* **SOURCE DATA**
-- Opening Marker --

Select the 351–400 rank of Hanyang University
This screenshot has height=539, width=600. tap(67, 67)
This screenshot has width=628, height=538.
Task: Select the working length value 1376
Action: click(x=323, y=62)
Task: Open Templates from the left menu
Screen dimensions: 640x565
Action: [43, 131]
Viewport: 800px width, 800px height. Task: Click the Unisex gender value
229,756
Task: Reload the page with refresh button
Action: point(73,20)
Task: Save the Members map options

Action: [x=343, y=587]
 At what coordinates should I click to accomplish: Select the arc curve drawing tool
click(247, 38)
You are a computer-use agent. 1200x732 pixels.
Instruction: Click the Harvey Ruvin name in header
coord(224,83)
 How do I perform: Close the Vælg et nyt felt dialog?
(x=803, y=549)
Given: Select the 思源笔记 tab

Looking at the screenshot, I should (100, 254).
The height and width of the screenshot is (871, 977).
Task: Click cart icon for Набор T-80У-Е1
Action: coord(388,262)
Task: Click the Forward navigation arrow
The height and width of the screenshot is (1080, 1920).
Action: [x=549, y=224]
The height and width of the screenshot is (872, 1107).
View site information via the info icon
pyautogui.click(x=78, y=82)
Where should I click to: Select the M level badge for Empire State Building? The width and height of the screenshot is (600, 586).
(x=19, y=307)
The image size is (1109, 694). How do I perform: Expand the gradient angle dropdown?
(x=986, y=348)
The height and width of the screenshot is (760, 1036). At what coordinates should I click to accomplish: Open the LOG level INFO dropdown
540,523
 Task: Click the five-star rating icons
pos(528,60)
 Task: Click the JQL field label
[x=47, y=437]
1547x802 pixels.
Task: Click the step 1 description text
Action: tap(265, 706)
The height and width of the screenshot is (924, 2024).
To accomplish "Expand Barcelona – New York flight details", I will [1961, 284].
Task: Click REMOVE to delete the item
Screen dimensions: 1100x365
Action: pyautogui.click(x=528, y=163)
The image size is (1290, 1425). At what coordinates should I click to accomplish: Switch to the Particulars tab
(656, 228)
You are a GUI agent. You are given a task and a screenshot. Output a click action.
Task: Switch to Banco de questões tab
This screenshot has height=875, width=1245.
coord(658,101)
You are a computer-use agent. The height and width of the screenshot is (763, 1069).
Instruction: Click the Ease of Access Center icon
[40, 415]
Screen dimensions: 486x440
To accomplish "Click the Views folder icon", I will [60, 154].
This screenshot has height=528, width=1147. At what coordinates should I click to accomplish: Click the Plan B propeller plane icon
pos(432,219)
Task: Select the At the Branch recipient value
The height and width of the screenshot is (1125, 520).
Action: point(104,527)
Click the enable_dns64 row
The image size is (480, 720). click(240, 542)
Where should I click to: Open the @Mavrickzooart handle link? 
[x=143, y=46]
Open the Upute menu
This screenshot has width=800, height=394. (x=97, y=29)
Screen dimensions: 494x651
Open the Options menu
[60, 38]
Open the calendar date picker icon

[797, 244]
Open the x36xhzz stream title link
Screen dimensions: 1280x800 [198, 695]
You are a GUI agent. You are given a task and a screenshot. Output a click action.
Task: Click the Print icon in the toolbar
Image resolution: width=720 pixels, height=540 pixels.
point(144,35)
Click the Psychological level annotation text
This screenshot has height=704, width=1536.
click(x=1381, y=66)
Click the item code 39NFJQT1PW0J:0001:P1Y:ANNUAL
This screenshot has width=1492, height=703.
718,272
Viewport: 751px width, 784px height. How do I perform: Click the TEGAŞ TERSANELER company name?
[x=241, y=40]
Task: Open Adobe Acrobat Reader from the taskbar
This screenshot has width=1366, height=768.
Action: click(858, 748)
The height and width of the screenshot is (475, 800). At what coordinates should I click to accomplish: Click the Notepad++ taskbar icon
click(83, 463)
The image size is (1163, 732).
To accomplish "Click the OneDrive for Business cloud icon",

-- Closing Marker --

* **WORK ITEM**
What must be transcribed is the run of lines from the one containing "Task: Select the At" to the last line of the data above, inclusive, and only that.

* **SOLVED EXERCISE**
Task: Select the At the Branch recipient value
The height and width of the screenshot is (1125, 520).
Action: point(104,527)
Click the enable_dns64 row
The image size is (480, 720). click(240, 542)
Where should I click to: Open the @Mavrickzooart handle link? 
[x=143, y=46]
Open the Upute menu
This screenshot has width=800, height=394. (x=97, y=29)
Screen dimensions: 494x651
Open the Options menu
[60, 38]
Open the calendar date picker icon

[797, 244]
Open the x36xhzz stream title link
Screen dimensions: 1280x800 [198, 695]
You are a GUI agent. You are given a task and a screenshot. Output a click action.
Task: Click the Print icon in the toolbar
Image resolution: width=720 pixels, height=540 pixels.
point(144,35)
Click the Psychological level annotation text
This screenshot has height=704, width=1536.
click(x=1381, y=66)
Click the item code 39NFJQT1PW0J:0001:P1Y:ANNUAL
This screenshot has width=1492, height=703.
718,272
Viewport: 751px width, 784px height. How do I perform: Click the TEGAŞ TERSANELER company name?
[x=241, y=40]
Task: Open Adobe Acrobat Reader from the taskbar
This screenshot has width=1366, height=768.
Action: click(858, 748)
The height and width of the screenshot is (475, 800). At what coordinates should I click to accomplish: Click the Notepad++ taskbar icon
click(83, 463)
The image size is (1163, 732).
To accomplish "Click the OneDrive for Business cloud icon",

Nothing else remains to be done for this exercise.